-------- Study material --------

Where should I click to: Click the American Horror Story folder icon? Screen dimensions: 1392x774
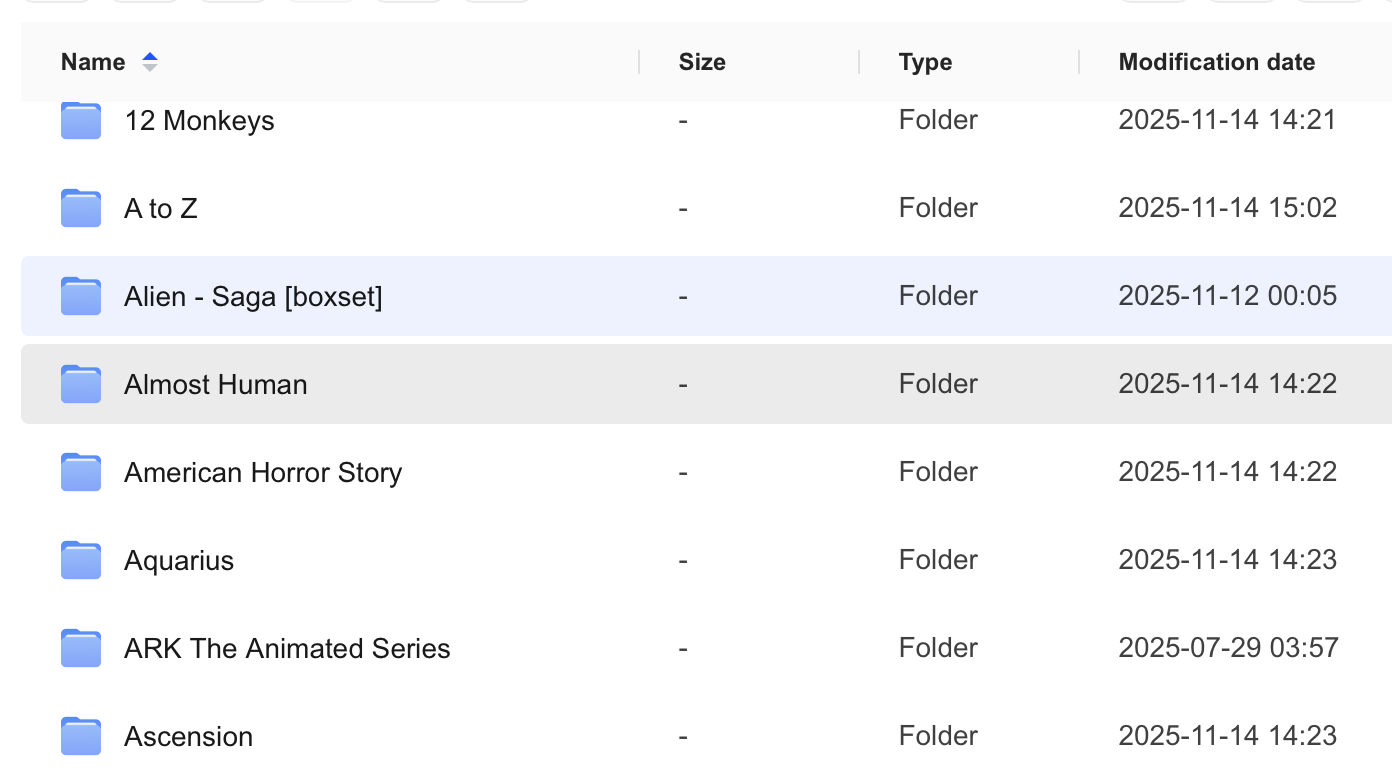(81, 473)
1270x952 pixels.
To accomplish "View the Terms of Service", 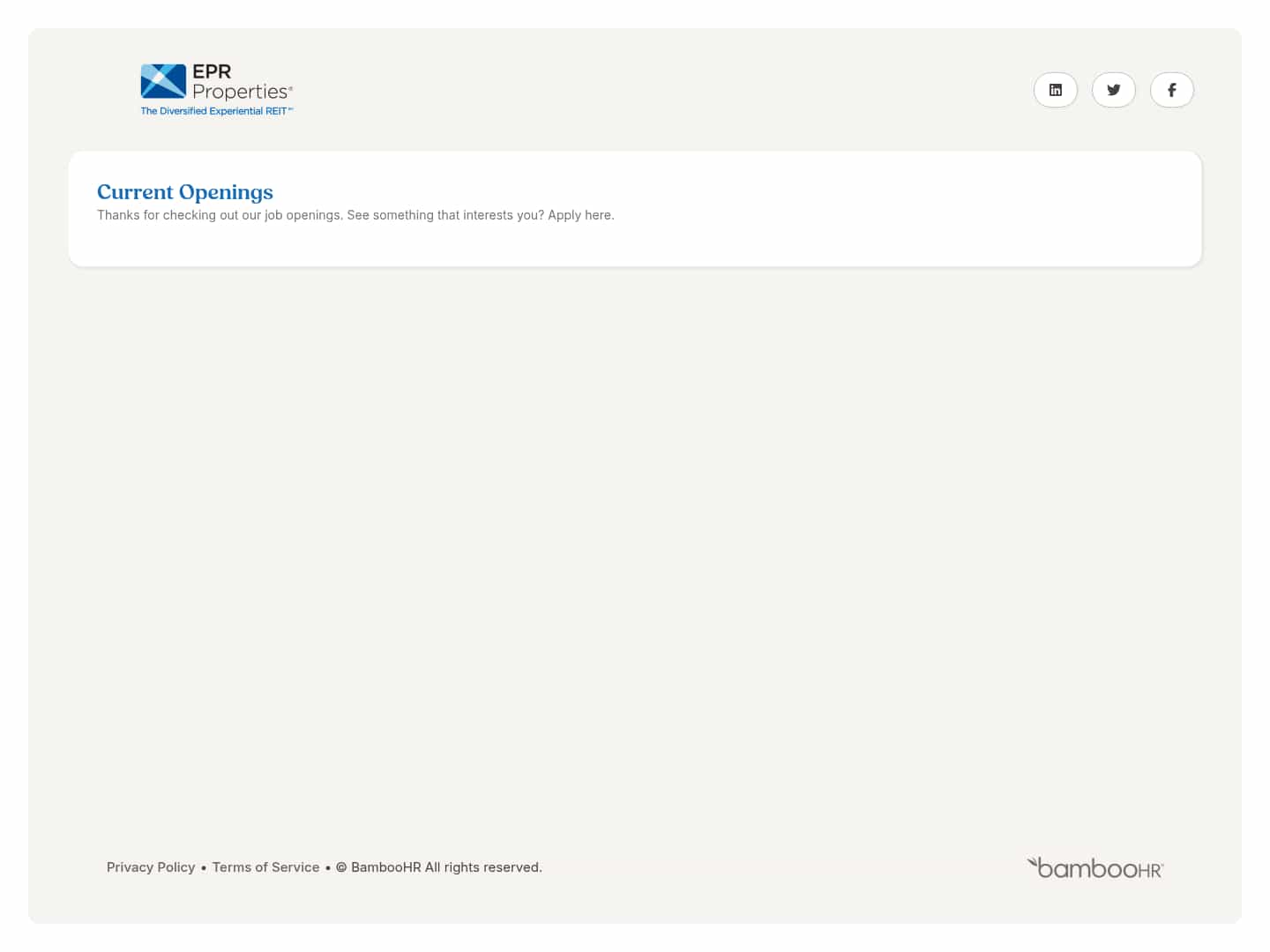I will pos(265,866).
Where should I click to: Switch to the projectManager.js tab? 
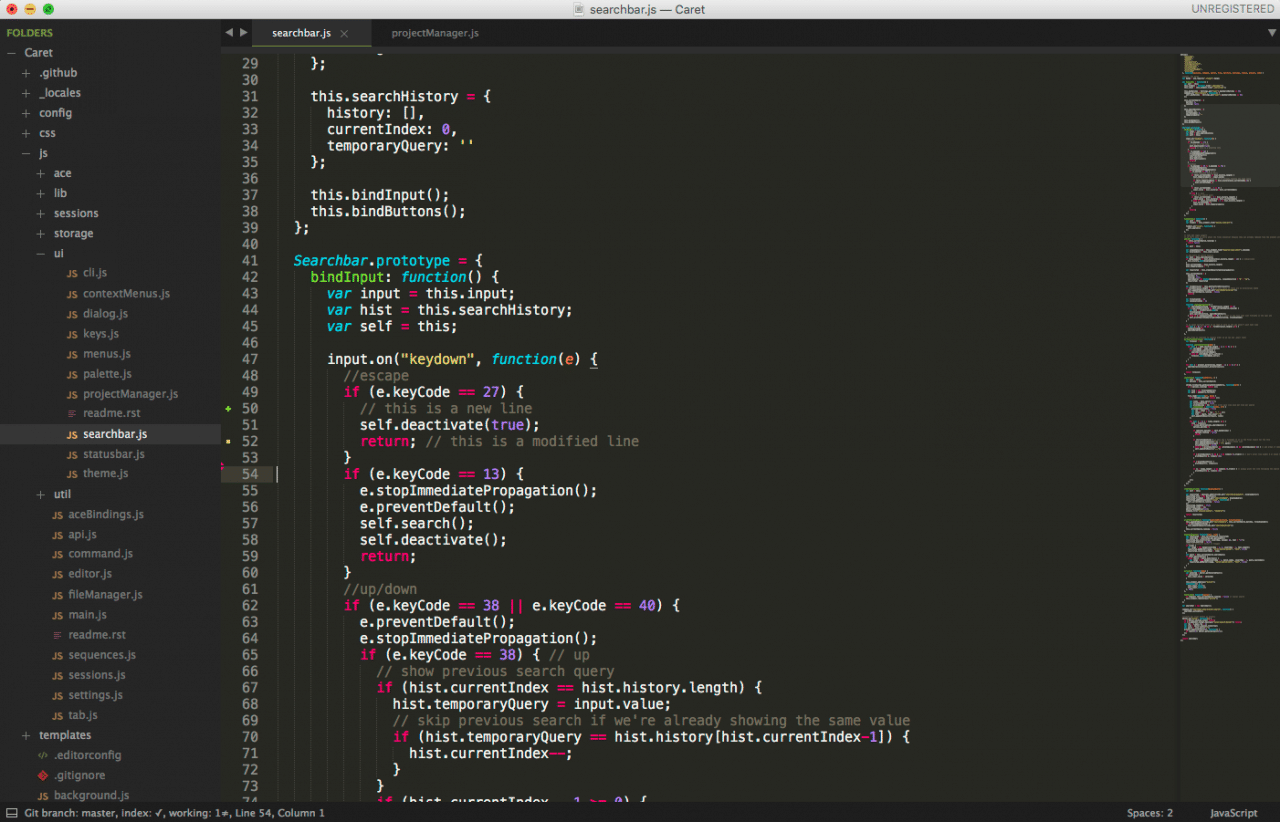[435, 32]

--------

[Action item] The line that contains "Where should I click to: Switch" opens the part to copy, and the last line of the records closes it; set down those lines exactly, pictures excluded.

[Answer box]
Where should I click to: Switch to the projectManager.js tab? 
[435, 32]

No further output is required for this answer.